Dundee Sheriff Court was told that in the early hours of 30 May 2017, a 94-year-old man fell nearly 30 feet from a second-floor window of the Wellburn Care Home.

The investigation

An investigation by the HSE and Police Scotland identified that the bedroom window from which the man fell was unrestricted.

Health & Safety Executive officers found that many of the windows at the care home had not been fitted with restrictors which prevent windows being opened to an extent that a person could fall from the window.

In court

The Diocese pled guilty to contraventions of Section 3(1) and Section 33(1)(a) of the Health and Safety at Work Act 1974 at Dundee Sheriff Court on 14 October 2020. They were fined £40,000 on 27 October 2020.

Alistair Duncan, Head of the Health and Safety Investigation Unit, Crown Office, said: “This tragic incident could easily have been prevented had suitable and sufficient measures been put in place. A window restrictor would have prevented this from being able to happen.

“Hopefully, this prosecution and the sentence will remind other organisations that failure to fulfil their obligations can have tragic consequences and that they will be held to account for their failings.”

Types of fall and at-risk categories

Serious injuries and fatalities have occurred when people have fallen from or through windows in health and social care premises.

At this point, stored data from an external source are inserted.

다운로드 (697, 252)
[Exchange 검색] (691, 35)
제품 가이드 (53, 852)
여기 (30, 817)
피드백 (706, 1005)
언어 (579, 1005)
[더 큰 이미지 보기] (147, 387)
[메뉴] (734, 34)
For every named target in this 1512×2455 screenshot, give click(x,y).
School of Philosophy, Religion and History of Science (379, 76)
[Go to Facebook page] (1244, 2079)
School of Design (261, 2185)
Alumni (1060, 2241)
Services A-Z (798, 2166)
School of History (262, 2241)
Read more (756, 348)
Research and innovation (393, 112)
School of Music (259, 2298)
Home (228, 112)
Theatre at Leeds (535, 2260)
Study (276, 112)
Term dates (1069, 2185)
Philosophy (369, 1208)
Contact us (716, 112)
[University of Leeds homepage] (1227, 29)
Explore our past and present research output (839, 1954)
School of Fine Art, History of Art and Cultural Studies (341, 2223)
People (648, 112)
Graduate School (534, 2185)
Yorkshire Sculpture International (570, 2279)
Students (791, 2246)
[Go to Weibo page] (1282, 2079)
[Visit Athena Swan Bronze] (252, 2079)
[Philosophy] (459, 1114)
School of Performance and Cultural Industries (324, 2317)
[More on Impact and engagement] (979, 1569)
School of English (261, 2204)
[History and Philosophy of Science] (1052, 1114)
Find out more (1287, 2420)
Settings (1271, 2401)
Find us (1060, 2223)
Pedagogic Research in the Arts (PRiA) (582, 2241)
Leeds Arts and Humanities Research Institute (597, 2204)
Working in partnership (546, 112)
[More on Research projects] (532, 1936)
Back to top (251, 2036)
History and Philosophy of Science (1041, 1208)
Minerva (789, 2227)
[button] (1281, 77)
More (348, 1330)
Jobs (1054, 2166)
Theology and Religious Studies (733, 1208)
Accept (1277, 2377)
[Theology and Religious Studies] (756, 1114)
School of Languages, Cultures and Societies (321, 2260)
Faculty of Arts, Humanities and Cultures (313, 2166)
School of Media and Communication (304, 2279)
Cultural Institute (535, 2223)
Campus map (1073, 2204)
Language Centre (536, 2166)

There are three broad categories of falls. These are:

  • Accidental – these are a minority but occur where people unintentionally fall through or from windows. This can happen where people are able to sit on and fall from sills, or where windows are positioned such that people could easily fall through them.
  • Falls arising out of a confused mental state – a significant number of reports refer to the mental state of individuals. In particular, senility, dementia, reduced mental capacity, mental disorder and the effect of drink and drugs (both prescribed and illegal) can all cause anxiety and confusion. In these cases, people have often tried to escape or used a window, believing it to be an exit.
  • Deliberate self-harm or suicide – a recognised risk for people with certain health conditions, particularly those with a history of self-harm or mental disorder.

Required standards

Tragic incidents such as this can easily be prevented by implementing suitable and sufficient measures.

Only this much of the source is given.